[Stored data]
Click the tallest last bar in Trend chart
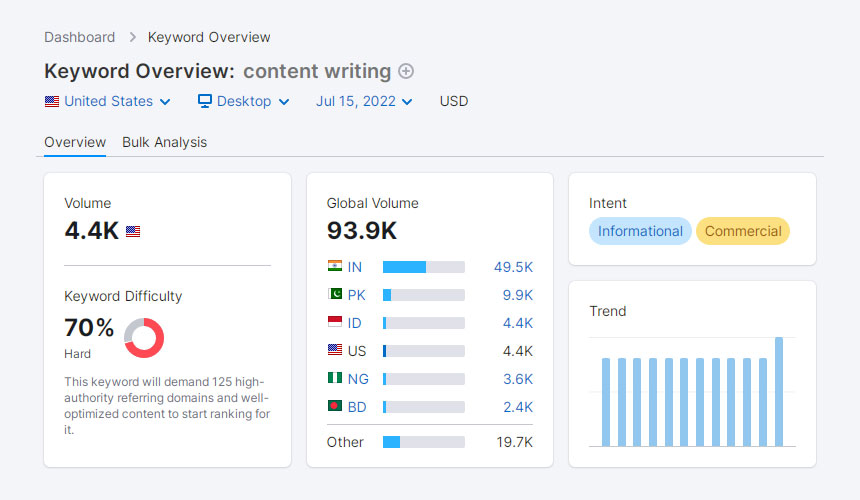Viewport: 860px width, 500px height. [779, 391]
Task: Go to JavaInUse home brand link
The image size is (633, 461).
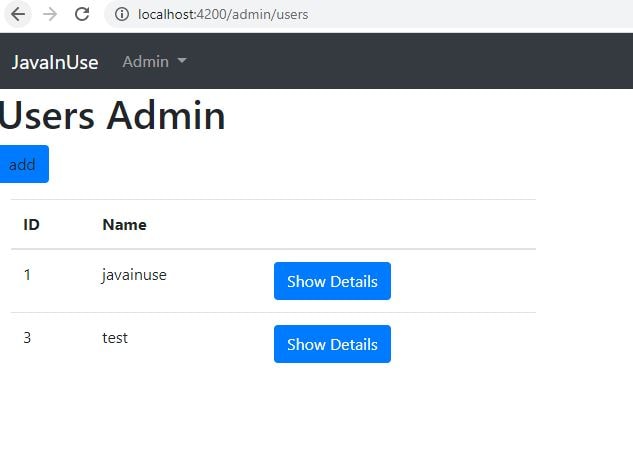Action: point(55,62)
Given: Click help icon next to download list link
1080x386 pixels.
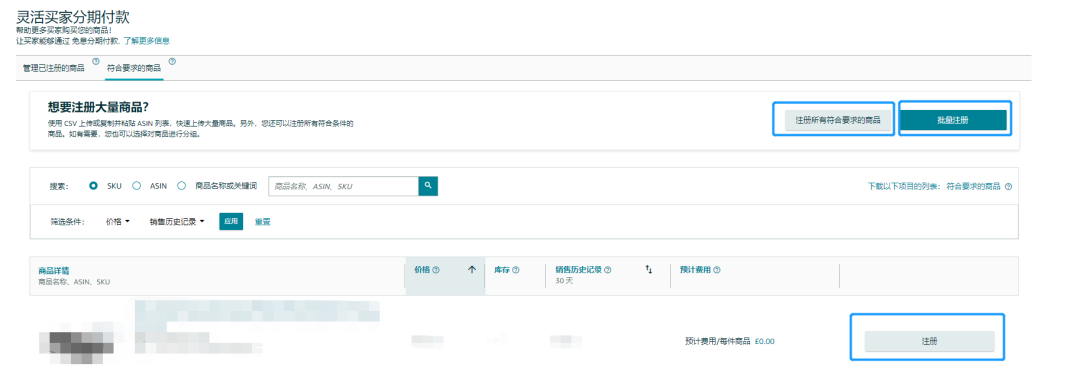Looking at the screenshot, I should pos(1008,187).
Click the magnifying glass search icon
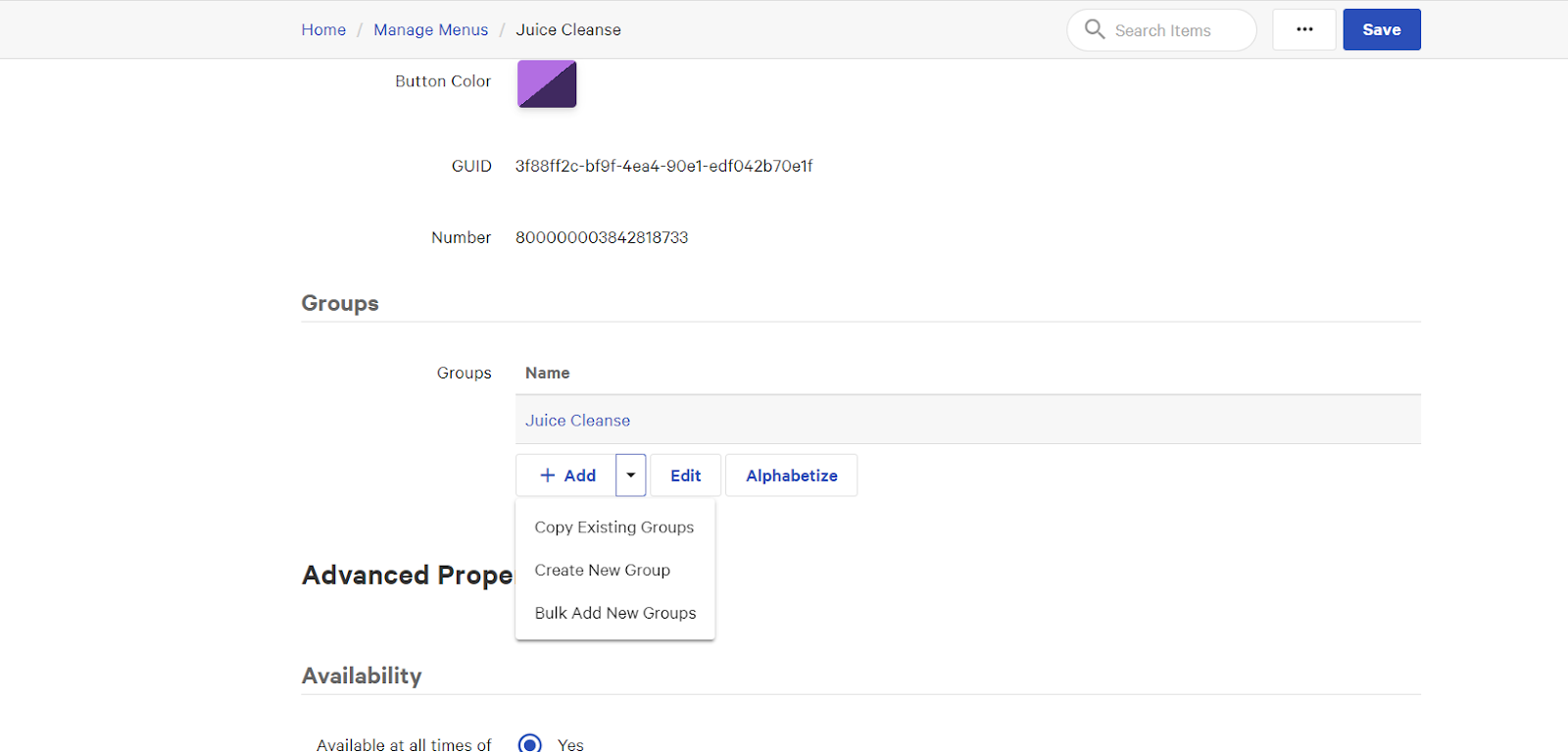This screenshot has height=752, width=1568. [1095, 29]
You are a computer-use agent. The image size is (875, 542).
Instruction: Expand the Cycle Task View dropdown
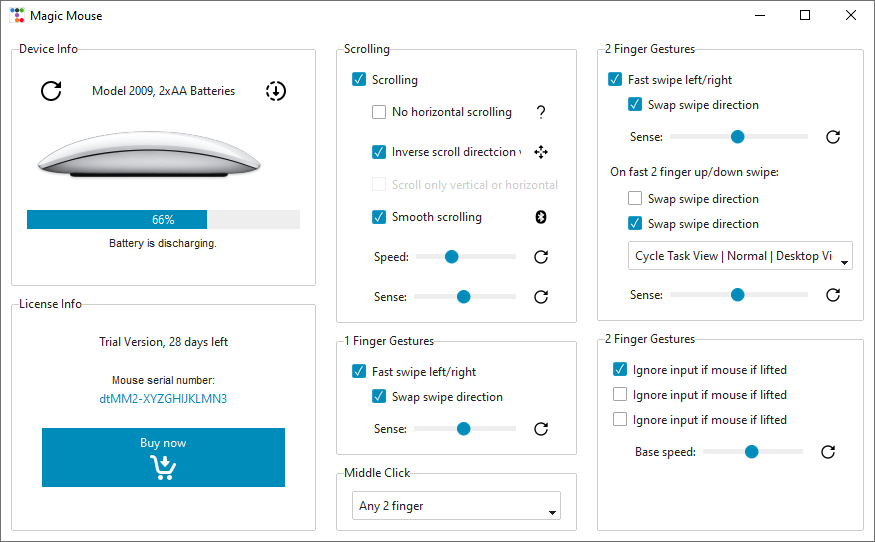pos(740,256)
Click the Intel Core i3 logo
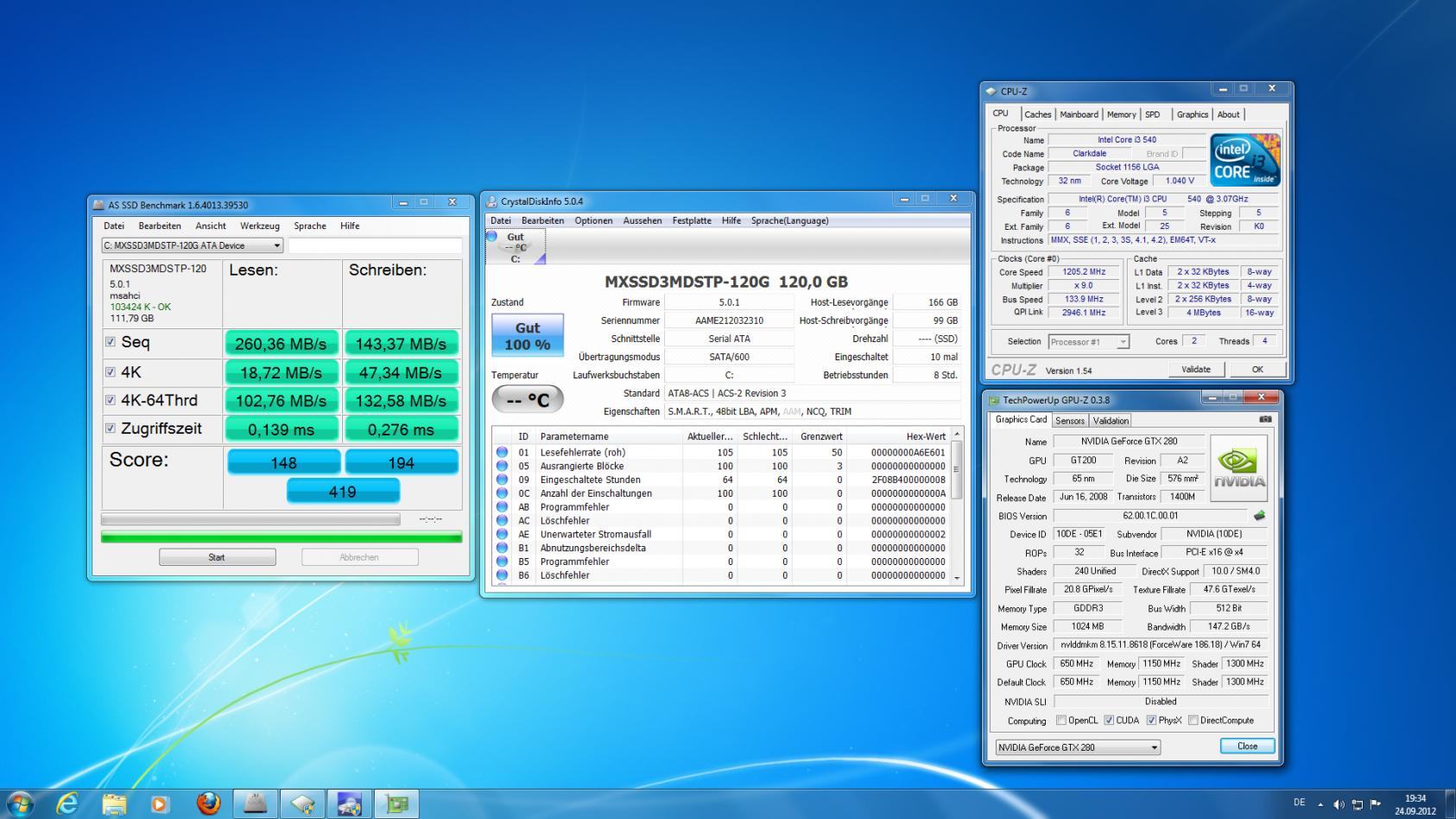Image resolution: width=1456 pixels, height=819 pixels. [1244, 160]
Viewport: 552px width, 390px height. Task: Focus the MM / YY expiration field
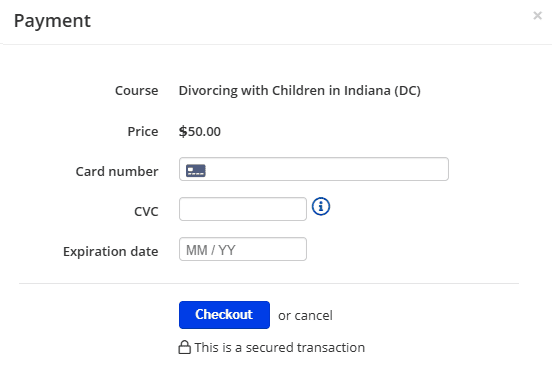click(x=243, y=249)
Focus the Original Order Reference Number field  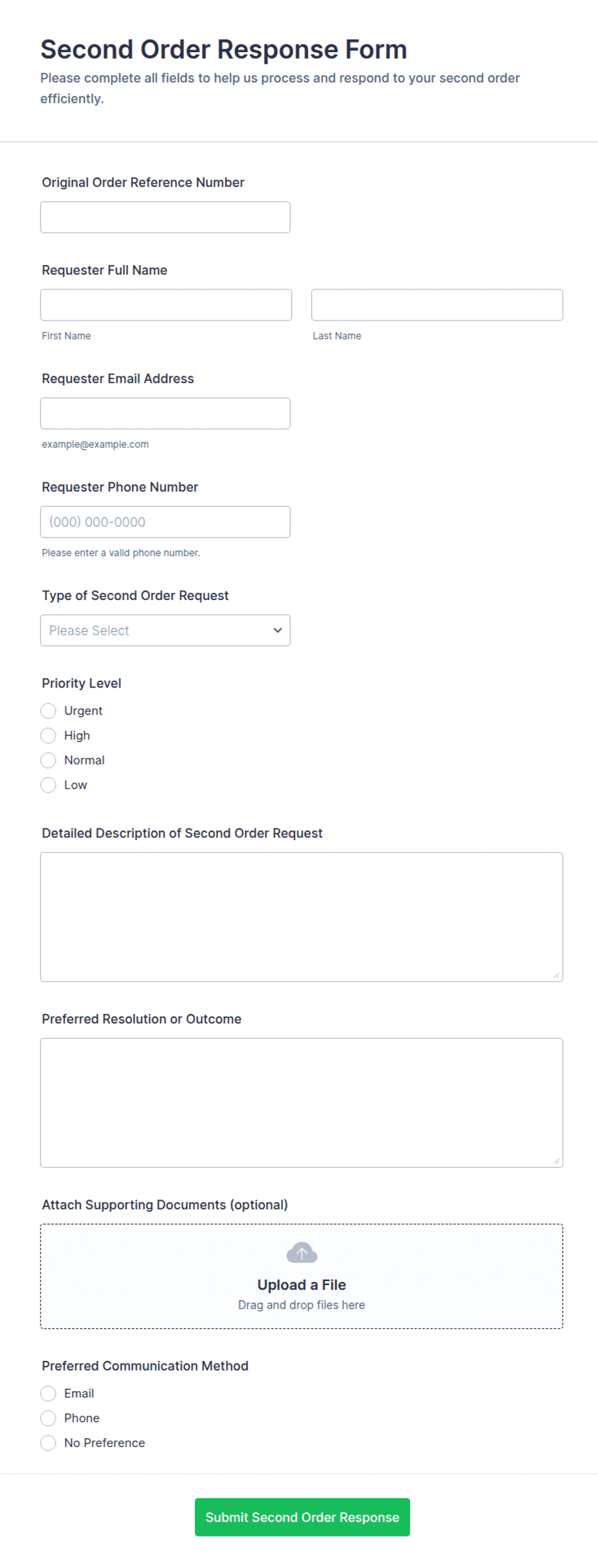coord(165,217)
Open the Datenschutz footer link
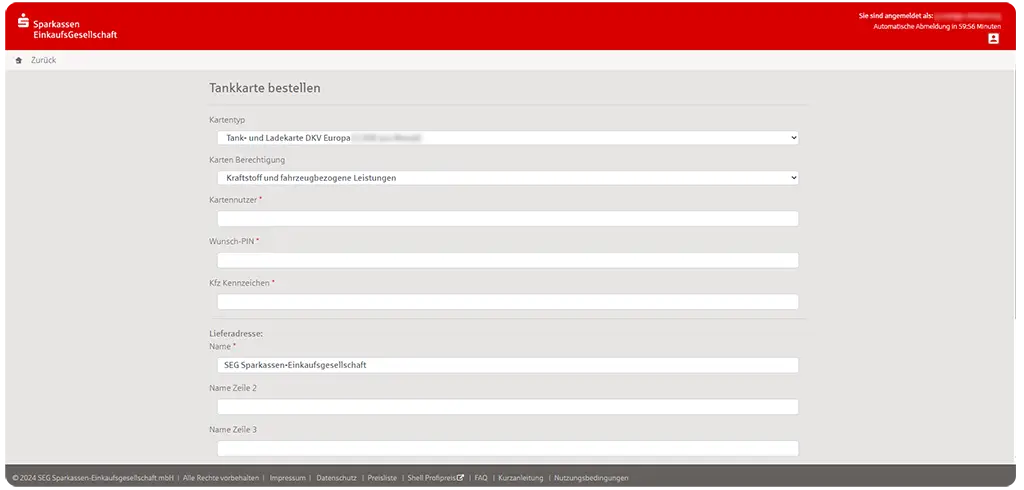The height and width of the screenshot is (490, 1024). pyautogui.click(x=336, y=478)

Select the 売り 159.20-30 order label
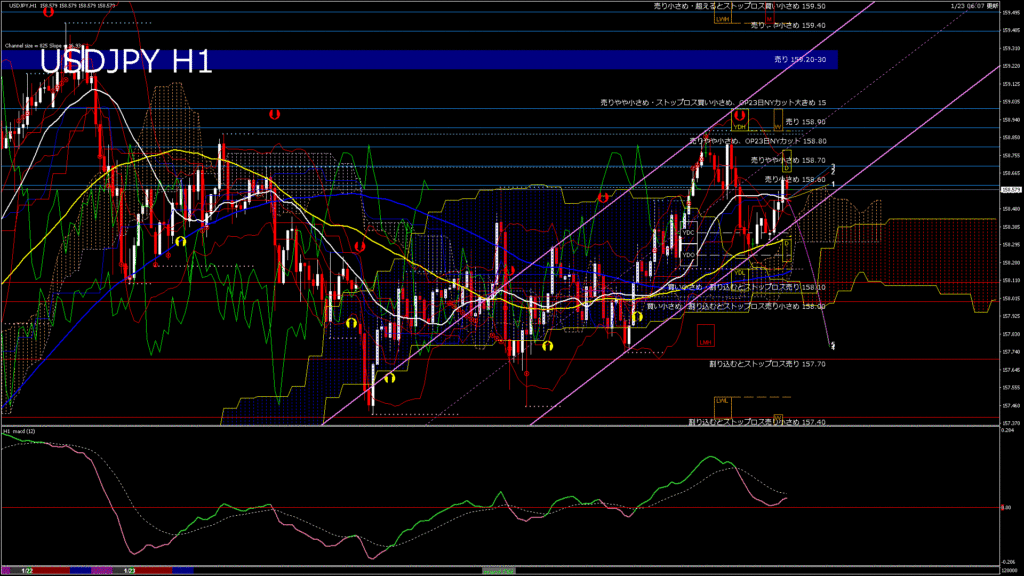coord(800,60)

● **Work to be completed**
What is needed is an exact retyping of the lines from the start of the data through the line with "Given: Click help", with both end lines kept and every picture left out.

● **Problem solution**
Click the tallest last bar in Trend chart
Viewport: 860px width, 500px height. [779, 391]
Task: Go to JavaInUse home brand link
The image size is (633, 461).
Action: point(55,62)
Given: Click help icon next to download list link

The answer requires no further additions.